Task details:
Rewrite the lines from the line with "Screen dimensions: 1456x838" to the line with "point(811,147)", swapping "recent files list" for "recent documents list" and leaving everything else as it is.

** Begin **

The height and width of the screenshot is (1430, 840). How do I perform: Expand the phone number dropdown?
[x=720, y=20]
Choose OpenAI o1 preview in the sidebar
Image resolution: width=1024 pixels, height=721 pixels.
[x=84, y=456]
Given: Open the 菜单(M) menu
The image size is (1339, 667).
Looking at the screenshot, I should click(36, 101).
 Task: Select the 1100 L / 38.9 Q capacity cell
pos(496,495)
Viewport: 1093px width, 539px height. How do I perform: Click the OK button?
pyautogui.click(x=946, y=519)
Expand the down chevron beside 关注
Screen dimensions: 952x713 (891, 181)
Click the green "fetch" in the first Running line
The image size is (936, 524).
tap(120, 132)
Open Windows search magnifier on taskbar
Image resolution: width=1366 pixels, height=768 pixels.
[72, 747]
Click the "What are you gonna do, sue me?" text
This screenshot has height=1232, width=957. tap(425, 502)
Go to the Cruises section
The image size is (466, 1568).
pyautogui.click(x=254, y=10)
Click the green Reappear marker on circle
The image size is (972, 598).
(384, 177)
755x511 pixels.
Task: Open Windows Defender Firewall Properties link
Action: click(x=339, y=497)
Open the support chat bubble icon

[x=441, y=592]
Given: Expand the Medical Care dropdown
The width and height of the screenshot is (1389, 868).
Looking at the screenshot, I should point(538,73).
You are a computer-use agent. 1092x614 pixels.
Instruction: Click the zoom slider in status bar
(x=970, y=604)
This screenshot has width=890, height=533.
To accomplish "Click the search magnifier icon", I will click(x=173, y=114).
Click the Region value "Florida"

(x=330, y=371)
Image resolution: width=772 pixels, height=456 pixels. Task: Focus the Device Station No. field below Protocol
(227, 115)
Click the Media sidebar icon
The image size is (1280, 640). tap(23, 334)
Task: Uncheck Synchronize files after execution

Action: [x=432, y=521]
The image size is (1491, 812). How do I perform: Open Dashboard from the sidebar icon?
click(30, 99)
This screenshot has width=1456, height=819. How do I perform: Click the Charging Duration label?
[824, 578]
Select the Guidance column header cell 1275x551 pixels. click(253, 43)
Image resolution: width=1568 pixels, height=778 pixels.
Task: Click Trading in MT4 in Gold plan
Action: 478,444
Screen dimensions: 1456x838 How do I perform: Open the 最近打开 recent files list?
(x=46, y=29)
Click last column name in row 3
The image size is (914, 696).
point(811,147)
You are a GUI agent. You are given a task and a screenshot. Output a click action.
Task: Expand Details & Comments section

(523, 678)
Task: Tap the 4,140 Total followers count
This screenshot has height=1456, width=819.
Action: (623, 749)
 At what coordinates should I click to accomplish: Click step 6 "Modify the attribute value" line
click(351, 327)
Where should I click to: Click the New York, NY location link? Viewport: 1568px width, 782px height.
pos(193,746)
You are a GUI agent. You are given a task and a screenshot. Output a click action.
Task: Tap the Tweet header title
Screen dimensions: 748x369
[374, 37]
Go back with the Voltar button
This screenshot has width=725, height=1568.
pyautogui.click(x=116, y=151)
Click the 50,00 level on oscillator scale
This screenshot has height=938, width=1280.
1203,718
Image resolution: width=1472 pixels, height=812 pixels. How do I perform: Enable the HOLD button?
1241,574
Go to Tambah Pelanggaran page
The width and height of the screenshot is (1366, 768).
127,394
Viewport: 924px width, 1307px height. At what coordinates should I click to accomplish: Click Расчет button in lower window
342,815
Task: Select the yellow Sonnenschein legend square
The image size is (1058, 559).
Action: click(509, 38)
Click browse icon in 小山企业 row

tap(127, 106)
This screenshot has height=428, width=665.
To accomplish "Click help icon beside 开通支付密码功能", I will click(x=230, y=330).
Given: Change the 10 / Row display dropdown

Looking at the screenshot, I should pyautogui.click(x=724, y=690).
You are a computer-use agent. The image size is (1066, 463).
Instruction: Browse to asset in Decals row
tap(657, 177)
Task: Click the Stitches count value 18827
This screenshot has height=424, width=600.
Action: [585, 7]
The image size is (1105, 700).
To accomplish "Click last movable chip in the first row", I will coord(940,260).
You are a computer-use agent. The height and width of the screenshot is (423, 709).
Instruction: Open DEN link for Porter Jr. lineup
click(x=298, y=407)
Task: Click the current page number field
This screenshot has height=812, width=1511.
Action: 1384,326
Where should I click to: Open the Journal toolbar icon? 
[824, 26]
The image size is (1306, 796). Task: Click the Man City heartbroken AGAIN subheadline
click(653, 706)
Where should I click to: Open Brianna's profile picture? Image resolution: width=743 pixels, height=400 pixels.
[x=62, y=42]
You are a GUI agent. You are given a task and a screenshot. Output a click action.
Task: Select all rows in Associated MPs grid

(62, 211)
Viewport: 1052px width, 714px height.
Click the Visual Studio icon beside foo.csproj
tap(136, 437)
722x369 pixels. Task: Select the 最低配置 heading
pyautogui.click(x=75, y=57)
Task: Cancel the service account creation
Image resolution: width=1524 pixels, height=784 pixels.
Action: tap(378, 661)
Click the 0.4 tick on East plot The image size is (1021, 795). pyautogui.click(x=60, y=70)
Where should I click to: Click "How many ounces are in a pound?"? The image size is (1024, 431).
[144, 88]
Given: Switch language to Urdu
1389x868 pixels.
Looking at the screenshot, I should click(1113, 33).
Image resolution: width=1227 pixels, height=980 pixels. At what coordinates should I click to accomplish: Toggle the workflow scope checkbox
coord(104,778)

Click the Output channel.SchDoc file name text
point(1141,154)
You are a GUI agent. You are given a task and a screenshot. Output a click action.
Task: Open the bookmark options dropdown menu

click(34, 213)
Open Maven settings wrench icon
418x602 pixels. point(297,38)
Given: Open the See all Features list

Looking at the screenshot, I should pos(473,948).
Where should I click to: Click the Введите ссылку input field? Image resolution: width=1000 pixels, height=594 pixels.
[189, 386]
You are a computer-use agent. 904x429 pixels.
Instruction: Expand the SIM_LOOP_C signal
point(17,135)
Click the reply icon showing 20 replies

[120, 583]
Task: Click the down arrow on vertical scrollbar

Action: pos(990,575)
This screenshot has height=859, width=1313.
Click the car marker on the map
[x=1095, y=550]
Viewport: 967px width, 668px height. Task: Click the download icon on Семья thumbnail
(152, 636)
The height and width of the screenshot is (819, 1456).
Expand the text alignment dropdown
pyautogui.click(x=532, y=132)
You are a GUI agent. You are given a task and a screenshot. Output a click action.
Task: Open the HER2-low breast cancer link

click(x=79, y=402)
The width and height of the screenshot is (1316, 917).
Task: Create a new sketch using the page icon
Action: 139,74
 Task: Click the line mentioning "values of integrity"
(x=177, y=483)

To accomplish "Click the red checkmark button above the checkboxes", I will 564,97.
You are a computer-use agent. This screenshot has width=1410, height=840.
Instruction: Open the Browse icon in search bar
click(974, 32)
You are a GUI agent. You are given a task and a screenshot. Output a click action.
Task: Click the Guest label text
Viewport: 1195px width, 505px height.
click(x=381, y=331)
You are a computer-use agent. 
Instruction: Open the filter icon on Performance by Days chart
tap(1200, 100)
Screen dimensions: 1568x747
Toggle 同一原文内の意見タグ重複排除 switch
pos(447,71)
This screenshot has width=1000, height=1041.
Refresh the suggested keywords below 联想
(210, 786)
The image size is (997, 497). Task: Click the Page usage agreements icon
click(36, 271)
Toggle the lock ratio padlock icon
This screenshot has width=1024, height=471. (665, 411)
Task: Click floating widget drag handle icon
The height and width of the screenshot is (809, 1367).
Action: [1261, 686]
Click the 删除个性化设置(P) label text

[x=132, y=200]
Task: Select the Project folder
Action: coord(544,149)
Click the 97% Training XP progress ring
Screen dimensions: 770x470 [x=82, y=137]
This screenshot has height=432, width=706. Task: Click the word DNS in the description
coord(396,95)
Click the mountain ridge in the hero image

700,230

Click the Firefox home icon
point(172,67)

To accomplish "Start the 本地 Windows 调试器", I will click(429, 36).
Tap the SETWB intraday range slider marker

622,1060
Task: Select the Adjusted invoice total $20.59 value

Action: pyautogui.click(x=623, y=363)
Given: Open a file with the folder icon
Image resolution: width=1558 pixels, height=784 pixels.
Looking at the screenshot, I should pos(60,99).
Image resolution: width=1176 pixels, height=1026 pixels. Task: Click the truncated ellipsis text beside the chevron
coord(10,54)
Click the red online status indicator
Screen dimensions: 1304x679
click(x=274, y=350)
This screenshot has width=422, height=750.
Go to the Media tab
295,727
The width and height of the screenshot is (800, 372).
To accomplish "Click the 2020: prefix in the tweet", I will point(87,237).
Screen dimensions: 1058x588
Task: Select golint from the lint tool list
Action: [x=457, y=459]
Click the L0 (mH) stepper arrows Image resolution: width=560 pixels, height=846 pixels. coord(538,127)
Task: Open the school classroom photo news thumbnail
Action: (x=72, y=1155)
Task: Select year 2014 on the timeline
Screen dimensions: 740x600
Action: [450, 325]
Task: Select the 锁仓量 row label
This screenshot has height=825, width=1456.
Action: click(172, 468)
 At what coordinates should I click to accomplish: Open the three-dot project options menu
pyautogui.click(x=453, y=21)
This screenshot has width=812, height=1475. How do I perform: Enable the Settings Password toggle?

** End **

Task answer:
Screen dimensions: 1456x838 How do I perform: Open the 最近打开 recent documents list?
(x=46, y=29)
Click last column name in row 3
The image size is (914, 696).
point(811,147)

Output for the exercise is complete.